**How to complete this task:**
How many of the lines below contain the word "Rotondo"? Only the number is wanted.

[Stored records]
================
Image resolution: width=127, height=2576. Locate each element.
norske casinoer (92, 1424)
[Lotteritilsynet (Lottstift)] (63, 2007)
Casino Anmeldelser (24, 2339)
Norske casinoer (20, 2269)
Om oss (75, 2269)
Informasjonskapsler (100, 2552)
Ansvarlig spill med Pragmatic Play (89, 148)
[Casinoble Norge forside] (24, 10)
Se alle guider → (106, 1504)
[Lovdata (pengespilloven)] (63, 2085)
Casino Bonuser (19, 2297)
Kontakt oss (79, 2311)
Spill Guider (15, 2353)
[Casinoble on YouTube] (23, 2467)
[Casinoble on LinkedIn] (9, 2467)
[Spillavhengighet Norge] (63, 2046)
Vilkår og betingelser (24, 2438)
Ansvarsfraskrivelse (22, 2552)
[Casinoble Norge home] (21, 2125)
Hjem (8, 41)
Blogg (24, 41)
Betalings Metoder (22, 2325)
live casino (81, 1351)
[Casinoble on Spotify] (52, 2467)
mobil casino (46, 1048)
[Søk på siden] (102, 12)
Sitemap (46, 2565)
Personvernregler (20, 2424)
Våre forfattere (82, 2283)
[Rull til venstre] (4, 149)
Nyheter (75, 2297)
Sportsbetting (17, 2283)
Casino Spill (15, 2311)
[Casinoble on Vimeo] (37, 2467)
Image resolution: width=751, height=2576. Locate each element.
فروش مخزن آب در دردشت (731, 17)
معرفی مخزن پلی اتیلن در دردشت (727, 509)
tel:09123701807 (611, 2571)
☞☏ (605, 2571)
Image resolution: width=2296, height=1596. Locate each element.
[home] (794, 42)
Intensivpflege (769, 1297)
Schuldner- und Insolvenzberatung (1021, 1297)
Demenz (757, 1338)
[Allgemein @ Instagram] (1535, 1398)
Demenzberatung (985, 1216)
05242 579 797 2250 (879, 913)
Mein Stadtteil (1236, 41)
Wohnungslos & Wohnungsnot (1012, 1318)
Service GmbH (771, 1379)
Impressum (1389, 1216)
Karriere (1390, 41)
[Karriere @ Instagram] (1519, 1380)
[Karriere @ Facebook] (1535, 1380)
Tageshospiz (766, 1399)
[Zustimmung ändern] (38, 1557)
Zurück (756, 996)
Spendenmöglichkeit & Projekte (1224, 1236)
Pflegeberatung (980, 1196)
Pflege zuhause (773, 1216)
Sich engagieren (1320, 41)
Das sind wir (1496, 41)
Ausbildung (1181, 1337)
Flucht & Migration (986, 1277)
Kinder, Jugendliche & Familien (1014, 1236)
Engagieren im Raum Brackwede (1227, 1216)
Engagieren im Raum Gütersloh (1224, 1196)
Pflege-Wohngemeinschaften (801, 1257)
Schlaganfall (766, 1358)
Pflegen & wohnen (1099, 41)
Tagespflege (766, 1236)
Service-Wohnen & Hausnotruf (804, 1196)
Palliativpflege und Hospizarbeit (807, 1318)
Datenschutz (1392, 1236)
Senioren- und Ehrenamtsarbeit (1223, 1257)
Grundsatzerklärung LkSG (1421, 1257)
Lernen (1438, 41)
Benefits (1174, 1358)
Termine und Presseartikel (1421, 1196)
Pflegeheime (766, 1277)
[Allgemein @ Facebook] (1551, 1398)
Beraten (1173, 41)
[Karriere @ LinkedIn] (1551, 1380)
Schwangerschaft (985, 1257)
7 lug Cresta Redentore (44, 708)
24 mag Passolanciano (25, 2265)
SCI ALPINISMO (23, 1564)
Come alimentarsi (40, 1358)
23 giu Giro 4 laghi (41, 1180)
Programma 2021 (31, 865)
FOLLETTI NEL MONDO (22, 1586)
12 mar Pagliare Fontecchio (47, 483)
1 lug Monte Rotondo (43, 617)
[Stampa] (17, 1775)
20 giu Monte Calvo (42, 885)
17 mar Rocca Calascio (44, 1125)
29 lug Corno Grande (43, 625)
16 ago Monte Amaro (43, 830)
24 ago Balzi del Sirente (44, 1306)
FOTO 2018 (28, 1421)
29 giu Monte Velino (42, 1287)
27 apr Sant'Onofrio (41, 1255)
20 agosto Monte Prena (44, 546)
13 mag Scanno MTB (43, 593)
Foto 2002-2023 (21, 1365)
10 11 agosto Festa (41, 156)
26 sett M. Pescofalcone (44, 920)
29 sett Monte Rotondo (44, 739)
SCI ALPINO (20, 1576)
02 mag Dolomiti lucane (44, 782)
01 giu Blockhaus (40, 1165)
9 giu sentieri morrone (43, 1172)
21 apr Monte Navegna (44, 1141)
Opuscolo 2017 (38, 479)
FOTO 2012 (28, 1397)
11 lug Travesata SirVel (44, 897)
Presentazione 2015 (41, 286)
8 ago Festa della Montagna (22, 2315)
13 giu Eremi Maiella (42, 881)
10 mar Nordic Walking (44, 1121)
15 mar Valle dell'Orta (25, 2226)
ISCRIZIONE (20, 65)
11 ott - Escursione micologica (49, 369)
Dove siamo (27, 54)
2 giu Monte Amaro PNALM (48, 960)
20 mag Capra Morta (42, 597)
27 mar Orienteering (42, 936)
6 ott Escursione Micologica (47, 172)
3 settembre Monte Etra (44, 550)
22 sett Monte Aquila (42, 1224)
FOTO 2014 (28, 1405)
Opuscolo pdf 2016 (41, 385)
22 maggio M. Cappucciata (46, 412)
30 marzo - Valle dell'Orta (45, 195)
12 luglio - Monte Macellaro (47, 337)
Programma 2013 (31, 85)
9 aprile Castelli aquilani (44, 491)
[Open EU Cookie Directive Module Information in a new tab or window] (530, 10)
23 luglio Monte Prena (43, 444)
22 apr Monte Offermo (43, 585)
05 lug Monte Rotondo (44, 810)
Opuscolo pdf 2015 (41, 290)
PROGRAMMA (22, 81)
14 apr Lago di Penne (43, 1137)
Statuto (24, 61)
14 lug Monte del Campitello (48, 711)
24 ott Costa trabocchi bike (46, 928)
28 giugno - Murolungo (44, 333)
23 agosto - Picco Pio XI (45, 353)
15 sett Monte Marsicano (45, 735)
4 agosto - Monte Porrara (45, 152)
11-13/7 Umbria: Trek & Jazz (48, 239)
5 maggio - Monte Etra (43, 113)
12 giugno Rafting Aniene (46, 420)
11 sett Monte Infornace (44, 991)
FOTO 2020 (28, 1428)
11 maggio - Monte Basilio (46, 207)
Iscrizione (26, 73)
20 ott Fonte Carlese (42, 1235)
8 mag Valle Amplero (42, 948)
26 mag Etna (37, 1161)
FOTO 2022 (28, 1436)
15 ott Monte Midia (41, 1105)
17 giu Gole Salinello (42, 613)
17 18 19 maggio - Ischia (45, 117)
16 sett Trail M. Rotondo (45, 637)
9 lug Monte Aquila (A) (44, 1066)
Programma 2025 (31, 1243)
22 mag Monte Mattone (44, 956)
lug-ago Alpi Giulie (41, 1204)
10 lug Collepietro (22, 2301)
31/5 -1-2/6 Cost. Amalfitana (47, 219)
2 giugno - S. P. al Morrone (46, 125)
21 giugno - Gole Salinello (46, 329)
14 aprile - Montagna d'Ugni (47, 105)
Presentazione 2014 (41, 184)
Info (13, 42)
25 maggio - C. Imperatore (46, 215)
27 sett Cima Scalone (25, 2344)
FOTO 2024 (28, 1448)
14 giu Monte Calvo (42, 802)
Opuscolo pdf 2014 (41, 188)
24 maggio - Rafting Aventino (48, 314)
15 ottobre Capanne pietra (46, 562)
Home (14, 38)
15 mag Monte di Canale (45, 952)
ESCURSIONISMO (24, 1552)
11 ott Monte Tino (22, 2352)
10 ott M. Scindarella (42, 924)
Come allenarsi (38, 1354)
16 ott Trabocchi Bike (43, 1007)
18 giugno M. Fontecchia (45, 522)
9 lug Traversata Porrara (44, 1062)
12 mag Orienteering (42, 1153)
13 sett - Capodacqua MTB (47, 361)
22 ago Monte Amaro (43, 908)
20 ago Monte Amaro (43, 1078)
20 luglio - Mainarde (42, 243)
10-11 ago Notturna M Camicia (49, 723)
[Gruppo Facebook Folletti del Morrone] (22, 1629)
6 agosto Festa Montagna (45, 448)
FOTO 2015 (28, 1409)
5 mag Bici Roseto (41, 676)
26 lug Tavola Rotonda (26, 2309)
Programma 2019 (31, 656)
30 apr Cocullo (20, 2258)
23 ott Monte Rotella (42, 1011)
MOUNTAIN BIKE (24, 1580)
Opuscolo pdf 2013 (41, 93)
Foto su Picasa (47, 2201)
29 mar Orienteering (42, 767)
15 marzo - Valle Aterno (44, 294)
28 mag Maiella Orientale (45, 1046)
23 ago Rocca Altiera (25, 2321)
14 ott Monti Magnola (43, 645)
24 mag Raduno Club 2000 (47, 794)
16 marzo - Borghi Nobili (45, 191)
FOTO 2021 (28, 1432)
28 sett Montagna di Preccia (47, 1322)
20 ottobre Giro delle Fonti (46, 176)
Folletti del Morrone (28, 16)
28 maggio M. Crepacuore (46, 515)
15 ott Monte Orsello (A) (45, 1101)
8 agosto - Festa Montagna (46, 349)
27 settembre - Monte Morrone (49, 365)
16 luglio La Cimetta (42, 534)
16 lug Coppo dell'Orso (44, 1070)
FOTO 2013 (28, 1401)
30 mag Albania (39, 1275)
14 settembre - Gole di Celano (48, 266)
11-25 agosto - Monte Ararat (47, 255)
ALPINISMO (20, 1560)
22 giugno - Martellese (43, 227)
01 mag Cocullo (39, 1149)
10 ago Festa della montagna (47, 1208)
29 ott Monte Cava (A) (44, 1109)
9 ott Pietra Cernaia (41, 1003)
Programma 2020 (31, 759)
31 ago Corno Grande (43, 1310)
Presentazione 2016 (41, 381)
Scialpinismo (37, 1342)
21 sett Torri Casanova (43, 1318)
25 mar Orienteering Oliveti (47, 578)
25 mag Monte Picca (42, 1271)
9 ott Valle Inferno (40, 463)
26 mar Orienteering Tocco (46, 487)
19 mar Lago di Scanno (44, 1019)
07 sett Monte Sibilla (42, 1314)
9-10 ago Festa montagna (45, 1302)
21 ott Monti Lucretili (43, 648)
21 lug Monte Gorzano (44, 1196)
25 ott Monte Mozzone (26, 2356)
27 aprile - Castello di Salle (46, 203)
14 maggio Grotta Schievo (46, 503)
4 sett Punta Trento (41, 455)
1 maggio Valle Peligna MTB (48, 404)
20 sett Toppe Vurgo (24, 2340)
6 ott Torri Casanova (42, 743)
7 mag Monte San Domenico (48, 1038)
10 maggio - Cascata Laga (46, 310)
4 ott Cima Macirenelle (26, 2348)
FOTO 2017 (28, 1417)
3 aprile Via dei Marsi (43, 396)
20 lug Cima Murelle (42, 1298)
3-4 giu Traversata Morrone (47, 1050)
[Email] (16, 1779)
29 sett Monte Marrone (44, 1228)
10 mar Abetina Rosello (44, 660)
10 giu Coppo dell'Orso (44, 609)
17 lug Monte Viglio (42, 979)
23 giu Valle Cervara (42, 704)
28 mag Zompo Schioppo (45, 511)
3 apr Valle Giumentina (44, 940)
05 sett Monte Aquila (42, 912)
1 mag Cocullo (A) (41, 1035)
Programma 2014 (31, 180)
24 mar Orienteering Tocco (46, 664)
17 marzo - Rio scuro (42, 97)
================
**Problem solution:**
4